» Quoted passage

Publish to Prosper – Creating a Platform

How to use ugly ties to sell your book!

by Pete Ferguson

Several years back, I heard a neighbor talk about a book he had just written about men’s neckties entitled “What Knot to Wear.”

After getting over the obscurity of the topic, I asked him what inspired the idea and he told me of an intriguing story about President Obama having to “upgrade” the way he tied his tie from a basic to a more advanced knot. It got my attention.

When Russ first mentioned the idea, I started thinking about what I would do to promote the topic if it were my book. Here are some thoughts that came to mind:

A nice, safe, business picture

Father’s Day is THE day for ties – hold an “ugliest tie” contest with a local radio station and television early morning program. Give out free books to the top 5, and encourage others to post their fashion foible on a website or FaceBook page. Now that Father’s Day is past, host an ugly tie flea market where people can trade.

» Source data
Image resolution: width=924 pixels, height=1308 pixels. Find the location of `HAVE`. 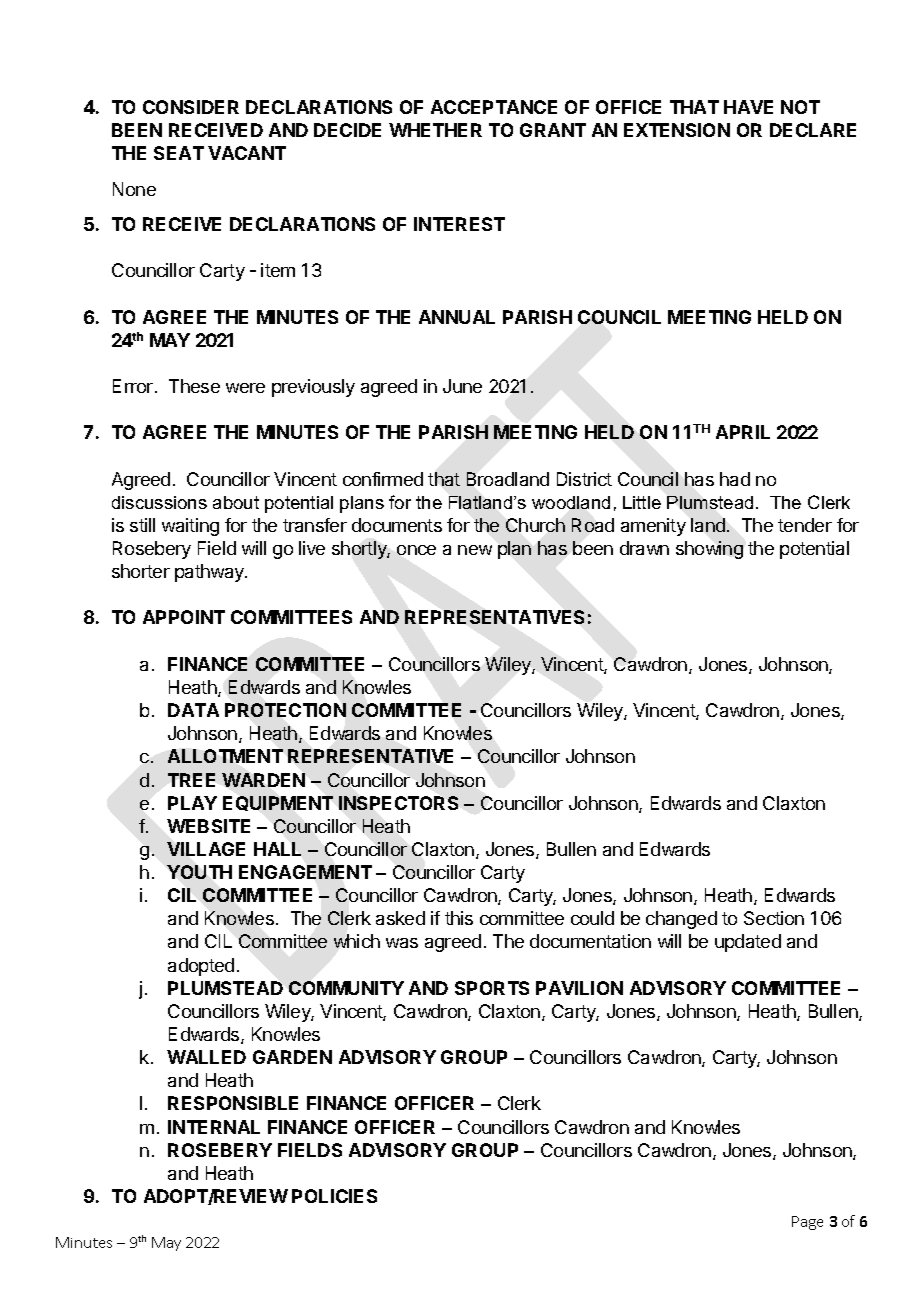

» Your tasks
1/ In the necktie book article, copy everything from "A nice, safe, business" down to "people can trade.", substituting "newspaper" for "radio station".
2/ Continue the necktie book article from its last sentence.
The material has no connection to the necktie book article.

» Task responses
1/
A nice, safe, business picture

Father’s Day is THE day for ties – hold an “ugliest tie” contest with a local newspaper and television early morning program. Give out free books to the top 5, and encourage others to post their fashion foible on a website or FaceBook page. Now that Father’s Day is past, host an ugly tie flea market where people can trade.

2/
Create an interactive book. I recall a pull out section of GQ in my teens that had plastic overlays with different ties and shirts so you could see what went together. I picked it up often and mixed and matched various combinations. Get people to pick it up and play with it in the store and they are likely to throw it on their tab.

This gets noticed more

Create an interactive website. YouTube videos and senseless trivia on the history of the collar, tie, dress shirt, shoes, those funny things that people used to wear to keep up their socks, etc. should all be included.

Become the subject matter expert on all-things-ties. Wait for a royal wedding, celebrity wedding, or some other event where there is a wardrobe malfunction or fashion rule violation involving a tie. Then pound the pavement with local media and become the talking head.

Positioning: this is not a book that you sell at Barnes & Noble, it is a book you sell at the cash register at the Men’s Warehouse for $25, but with a 20% discount if the customer agrees to buy $100 or more in clothing.

This one sold millions – but would have excluded Russ’ target conservative, religious audience

Follow the genius of the Chicken Soup books, create an entire franchise of fashion to include instruction on what shoes to wear, pants, to suspender – or not to suspender, sock garters, etiquette and protocol, etc.

Blanket social media. If the target audience is the up and coming generation hitting Wall Street, frequent those blogs.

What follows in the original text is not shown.